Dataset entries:

======

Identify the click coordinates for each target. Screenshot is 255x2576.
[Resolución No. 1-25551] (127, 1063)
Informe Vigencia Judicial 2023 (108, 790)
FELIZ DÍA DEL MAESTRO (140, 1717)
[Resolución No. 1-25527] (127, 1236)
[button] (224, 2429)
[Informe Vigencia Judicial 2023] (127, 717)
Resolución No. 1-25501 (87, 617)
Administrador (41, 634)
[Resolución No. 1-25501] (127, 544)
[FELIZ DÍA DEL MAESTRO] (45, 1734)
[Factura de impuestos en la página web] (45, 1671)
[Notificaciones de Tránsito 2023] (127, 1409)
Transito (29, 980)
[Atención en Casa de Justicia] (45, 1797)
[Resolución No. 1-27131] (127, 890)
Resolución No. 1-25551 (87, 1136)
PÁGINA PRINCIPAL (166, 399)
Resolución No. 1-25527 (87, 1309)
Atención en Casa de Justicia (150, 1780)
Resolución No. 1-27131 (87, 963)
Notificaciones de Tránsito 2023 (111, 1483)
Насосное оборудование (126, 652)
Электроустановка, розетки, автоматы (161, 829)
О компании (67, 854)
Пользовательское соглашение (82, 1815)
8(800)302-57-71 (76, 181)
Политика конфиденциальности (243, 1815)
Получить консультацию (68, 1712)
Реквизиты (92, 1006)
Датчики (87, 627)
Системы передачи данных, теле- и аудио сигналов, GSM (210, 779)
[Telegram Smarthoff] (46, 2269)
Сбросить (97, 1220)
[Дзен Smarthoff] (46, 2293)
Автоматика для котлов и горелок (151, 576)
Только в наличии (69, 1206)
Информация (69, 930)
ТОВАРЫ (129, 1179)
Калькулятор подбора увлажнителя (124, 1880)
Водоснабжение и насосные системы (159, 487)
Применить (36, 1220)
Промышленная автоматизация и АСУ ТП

======

**Exercise**
In the entries above, count each line holding the word "Resolución" and give that count alone.

**Solution**
8